Additional information on Banca d’Italia’s tobacco exclusions were not available.

Banca d’Italia has also said that it will refer to the principles of the UN Global Compact, the UN Sustainable Development Goals and the Paris Agreement as a basis for “incorporating sustainability in its investment strategies”, but it did not provide details on how this will be done.

Finally, the Charter reaffirmed Banca d’Italia’s commitment to the Eurosystem’s common stance on integrating sustainability criteria to non-monetary policy portfolios. The common policy, which was agreed earlier this year, requires EU central banks to begin measuring their climate performance within the next two years.

While the Charter will not apply to Banca d’Italia’s monetary policy portfolio, the bank previously commissioned Moody’s to provide “ESG heatmapping services … [as] part of a broader contract related [to] credit risk assessment for monetary policy”. Banca d'Italia started integrating ESG into its own investments in 2019, and has since reported a reduction of 23% in greenhouse gas emissions and 30% reduction in energy consumption across its euro-area equities portfolio.
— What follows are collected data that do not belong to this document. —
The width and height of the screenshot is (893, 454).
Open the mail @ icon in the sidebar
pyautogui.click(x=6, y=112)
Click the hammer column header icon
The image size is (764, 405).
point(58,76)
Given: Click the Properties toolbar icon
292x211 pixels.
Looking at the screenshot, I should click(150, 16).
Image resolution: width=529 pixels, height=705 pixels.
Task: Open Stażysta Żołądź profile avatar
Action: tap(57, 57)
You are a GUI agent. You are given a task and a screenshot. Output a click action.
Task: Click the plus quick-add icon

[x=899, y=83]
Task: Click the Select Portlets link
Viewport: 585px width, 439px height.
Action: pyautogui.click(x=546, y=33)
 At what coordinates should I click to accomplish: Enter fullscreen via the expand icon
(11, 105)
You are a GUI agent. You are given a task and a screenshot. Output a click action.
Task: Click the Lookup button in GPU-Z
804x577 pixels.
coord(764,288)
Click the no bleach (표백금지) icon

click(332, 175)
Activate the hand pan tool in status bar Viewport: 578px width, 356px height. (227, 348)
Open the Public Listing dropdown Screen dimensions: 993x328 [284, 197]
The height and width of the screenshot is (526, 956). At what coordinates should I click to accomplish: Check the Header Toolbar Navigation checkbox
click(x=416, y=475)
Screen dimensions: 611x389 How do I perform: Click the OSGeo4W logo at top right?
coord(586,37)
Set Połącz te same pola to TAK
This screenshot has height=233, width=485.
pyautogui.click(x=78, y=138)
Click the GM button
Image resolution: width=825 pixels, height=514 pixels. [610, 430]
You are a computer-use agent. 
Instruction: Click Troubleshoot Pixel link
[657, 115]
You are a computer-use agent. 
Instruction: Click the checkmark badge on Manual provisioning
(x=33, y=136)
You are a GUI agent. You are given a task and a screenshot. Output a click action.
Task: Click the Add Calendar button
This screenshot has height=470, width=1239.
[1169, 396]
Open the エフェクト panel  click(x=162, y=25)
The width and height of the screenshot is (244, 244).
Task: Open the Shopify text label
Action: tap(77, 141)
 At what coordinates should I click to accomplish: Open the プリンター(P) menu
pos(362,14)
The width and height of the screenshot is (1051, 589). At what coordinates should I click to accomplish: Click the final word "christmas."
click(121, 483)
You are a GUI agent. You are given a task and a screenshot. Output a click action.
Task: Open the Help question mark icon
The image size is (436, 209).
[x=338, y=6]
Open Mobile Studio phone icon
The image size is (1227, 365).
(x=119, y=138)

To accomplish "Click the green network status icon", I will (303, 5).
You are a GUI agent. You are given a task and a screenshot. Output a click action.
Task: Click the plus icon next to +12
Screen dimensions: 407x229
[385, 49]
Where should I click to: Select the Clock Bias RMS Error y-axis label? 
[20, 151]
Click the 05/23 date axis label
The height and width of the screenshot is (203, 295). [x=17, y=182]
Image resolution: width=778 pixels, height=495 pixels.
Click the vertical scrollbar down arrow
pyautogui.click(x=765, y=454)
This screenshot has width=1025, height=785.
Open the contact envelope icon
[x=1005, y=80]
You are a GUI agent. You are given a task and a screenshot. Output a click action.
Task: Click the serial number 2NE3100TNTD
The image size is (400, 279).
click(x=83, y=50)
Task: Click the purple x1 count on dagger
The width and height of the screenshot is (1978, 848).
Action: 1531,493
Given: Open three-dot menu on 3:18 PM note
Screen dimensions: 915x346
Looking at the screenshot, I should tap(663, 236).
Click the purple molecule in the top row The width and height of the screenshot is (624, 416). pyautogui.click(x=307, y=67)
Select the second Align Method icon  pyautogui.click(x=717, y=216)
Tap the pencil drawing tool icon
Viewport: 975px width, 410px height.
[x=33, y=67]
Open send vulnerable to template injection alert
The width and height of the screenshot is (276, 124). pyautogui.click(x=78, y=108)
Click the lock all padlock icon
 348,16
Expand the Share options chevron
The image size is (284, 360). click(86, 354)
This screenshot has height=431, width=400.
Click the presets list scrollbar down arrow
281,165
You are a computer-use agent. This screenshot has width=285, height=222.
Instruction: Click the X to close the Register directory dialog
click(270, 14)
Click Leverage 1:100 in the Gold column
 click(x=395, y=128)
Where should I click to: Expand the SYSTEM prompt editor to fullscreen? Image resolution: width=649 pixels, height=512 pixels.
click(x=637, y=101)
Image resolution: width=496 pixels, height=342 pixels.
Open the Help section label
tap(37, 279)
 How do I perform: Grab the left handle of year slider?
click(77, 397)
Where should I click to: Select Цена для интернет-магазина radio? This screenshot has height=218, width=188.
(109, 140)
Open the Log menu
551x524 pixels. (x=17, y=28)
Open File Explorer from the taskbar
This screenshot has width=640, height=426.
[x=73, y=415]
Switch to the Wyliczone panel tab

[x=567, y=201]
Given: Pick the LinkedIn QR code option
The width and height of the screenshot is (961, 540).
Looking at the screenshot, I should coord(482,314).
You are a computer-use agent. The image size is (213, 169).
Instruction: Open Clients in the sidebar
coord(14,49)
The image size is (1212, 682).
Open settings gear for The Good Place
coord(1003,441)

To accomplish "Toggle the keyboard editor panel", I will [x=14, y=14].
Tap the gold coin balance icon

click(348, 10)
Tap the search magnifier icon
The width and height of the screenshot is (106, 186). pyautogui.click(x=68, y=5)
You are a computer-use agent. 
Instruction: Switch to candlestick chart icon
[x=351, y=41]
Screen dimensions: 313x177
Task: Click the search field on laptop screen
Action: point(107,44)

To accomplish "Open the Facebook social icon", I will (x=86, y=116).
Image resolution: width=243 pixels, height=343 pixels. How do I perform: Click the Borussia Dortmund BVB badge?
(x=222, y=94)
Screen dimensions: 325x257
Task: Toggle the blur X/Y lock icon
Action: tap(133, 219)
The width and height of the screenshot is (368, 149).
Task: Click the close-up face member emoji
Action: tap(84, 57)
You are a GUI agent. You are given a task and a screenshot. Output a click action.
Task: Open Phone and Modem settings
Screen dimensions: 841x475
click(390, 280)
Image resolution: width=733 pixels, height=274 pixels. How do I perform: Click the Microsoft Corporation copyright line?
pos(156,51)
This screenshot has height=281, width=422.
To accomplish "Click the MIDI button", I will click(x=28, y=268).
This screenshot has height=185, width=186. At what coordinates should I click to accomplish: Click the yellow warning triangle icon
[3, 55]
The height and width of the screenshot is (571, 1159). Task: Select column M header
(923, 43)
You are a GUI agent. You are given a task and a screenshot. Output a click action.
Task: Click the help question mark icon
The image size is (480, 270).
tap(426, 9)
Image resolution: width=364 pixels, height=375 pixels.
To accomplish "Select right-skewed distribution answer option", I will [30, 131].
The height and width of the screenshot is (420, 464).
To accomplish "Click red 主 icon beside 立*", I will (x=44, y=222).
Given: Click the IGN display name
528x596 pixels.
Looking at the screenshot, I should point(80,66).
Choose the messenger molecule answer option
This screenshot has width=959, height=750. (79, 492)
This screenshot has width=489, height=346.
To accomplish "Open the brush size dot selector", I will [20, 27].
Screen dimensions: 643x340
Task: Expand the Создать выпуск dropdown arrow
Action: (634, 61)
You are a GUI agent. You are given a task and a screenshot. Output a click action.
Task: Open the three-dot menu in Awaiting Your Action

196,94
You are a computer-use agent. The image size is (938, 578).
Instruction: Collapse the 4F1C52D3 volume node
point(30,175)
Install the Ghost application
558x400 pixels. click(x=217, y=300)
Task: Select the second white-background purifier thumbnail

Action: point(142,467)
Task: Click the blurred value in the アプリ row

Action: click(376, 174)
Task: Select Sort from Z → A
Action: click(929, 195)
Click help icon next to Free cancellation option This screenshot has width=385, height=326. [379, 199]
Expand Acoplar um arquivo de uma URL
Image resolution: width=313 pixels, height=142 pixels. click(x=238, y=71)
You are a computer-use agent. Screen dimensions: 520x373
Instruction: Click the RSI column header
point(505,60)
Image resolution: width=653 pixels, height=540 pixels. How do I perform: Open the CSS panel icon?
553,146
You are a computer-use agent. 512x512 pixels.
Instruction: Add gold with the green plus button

More broadly, the Charter’s consideration of social issues reflects an increasing regulatory focus on the topic across the EU. Over the coming week, an EU Commission advisory body is due to release its initial suggestions for the long-awaited EU social taxonomy, which will aim – just like its green counterpart – to establish common criteria for socially sustainable activities that are eligible for investments under the EU Action Plan.